Records excerpted from a collection:
= Beginning of Section =

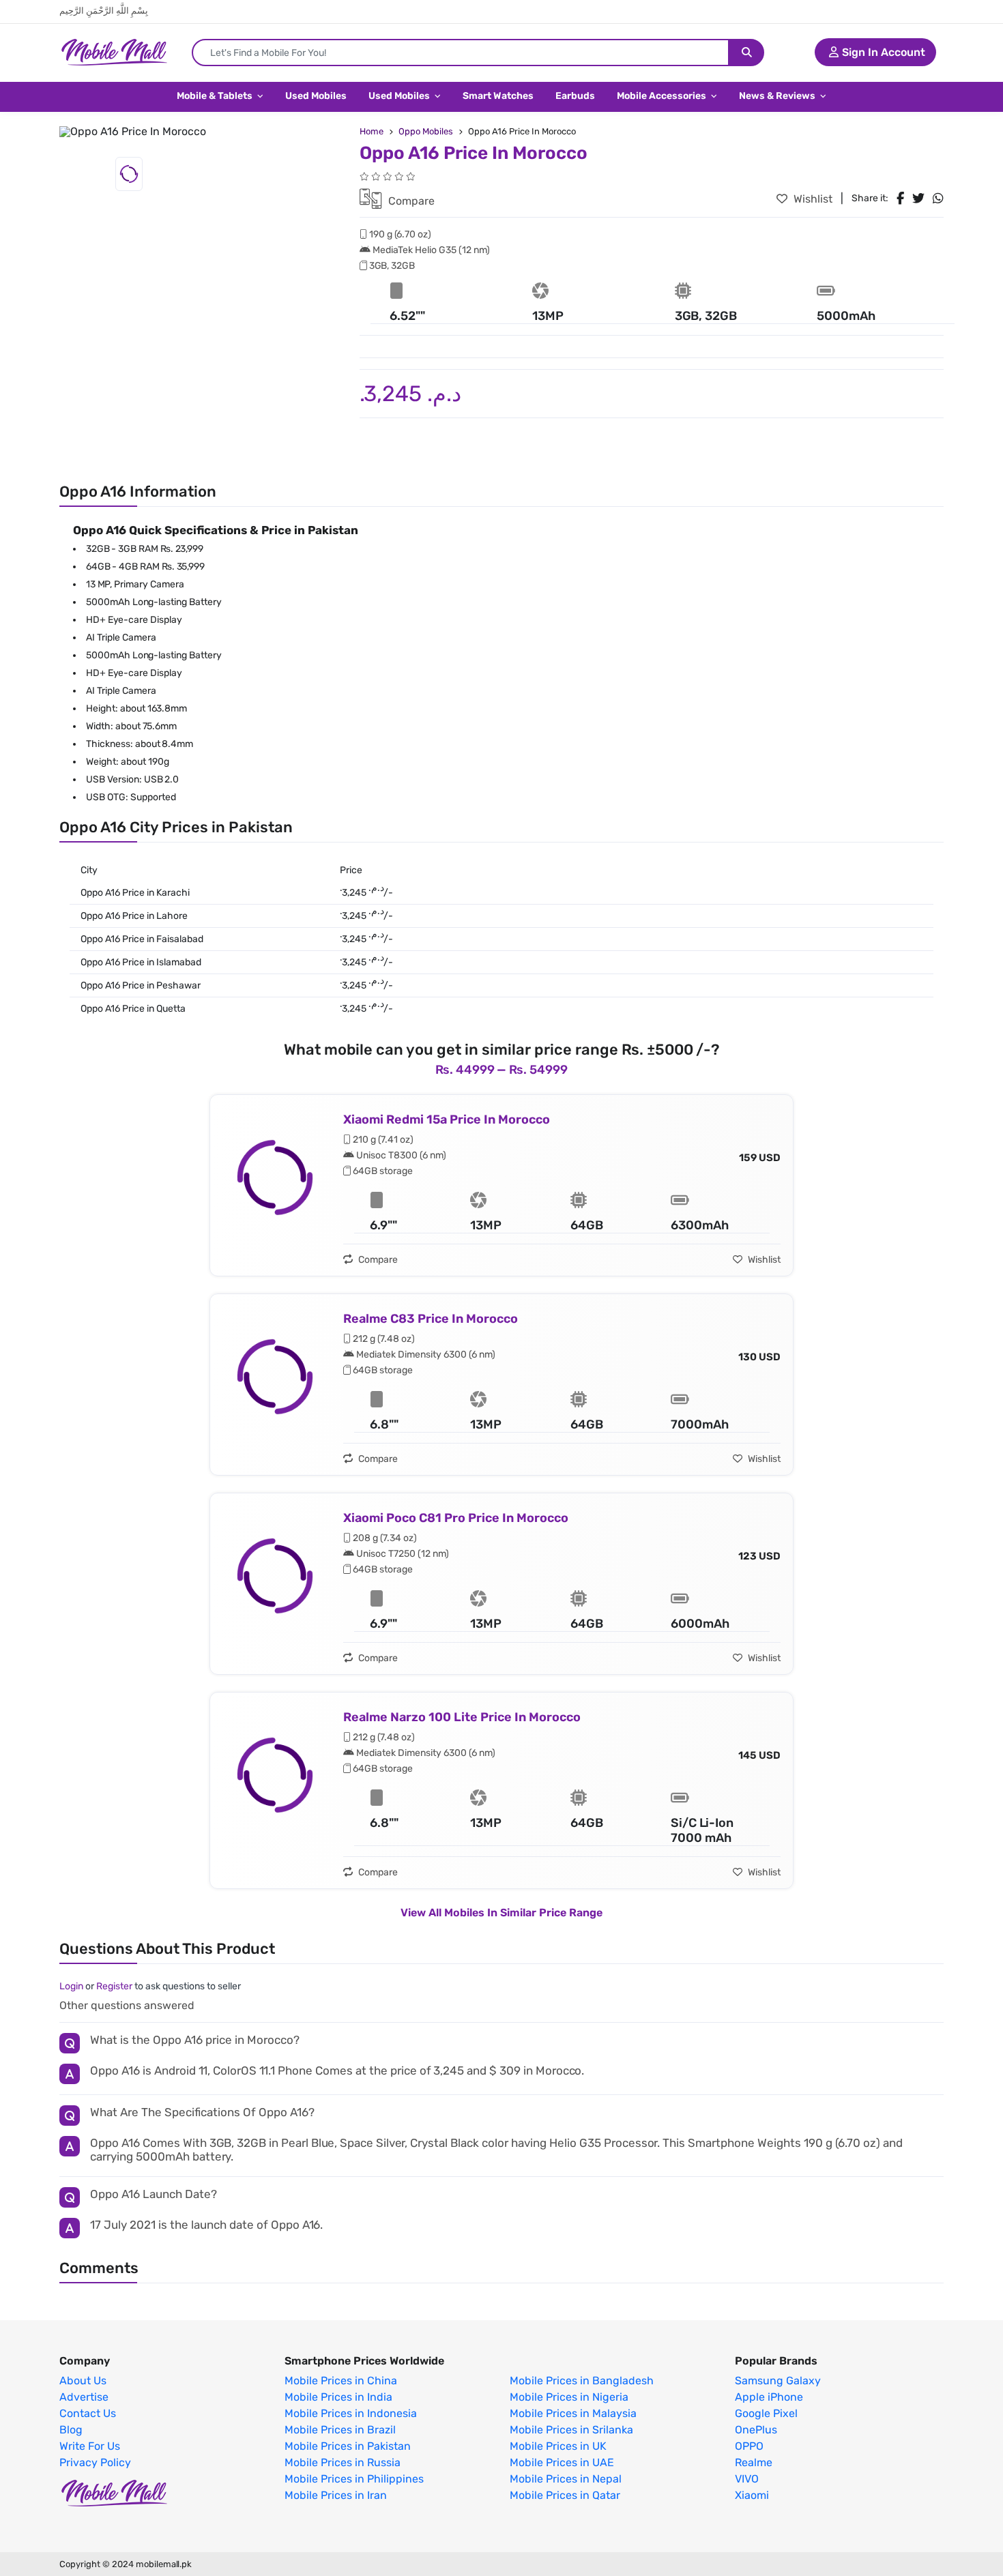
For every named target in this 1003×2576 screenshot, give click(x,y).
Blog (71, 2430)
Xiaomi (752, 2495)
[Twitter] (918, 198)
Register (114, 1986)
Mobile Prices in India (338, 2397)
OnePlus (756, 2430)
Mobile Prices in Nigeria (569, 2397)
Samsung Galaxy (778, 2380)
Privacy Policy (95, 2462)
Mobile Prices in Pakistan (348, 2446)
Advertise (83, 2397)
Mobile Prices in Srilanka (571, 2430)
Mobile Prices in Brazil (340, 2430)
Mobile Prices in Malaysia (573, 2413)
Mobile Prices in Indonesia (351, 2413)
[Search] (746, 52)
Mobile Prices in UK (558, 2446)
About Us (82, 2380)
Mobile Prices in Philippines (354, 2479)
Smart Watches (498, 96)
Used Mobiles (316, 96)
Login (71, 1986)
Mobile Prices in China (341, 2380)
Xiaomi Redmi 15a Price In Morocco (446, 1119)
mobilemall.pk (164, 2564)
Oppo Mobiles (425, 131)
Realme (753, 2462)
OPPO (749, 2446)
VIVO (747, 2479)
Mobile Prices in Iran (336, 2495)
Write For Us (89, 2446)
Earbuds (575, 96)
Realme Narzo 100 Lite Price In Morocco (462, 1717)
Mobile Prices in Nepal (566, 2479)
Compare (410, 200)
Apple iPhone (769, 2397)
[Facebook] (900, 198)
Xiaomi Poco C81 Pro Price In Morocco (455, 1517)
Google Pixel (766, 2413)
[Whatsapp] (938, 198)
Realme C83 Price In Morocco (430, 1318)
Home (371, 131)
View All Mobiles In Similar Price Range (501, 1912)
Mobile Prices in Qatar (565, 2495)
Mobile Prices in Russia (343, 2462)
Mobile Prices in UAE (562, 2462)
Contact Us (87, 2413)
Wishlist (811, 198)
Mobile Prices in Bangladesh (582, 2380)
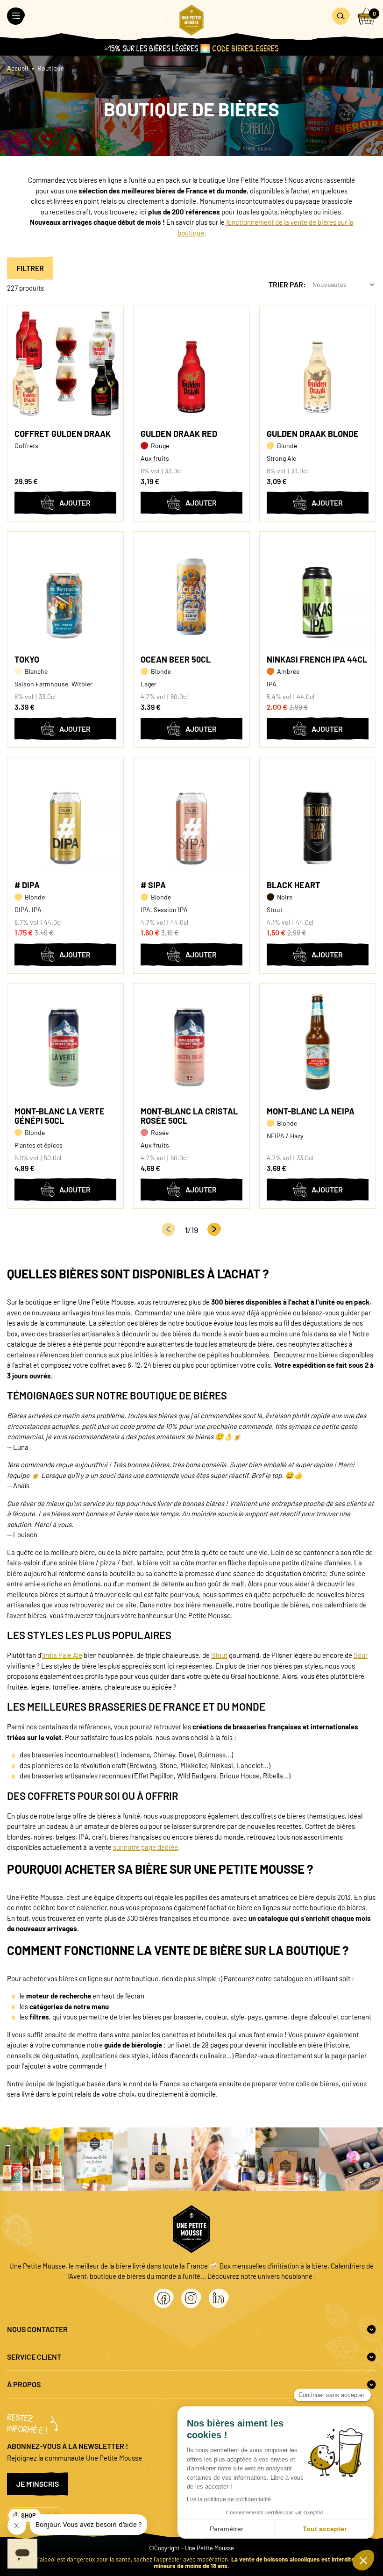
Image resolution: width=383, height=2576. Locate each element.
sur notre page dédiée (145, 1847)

= End of Section =

■ Work order:
Work out how many lines in the records include "Mobiles". Only the number should be given.

■ Written solution:
3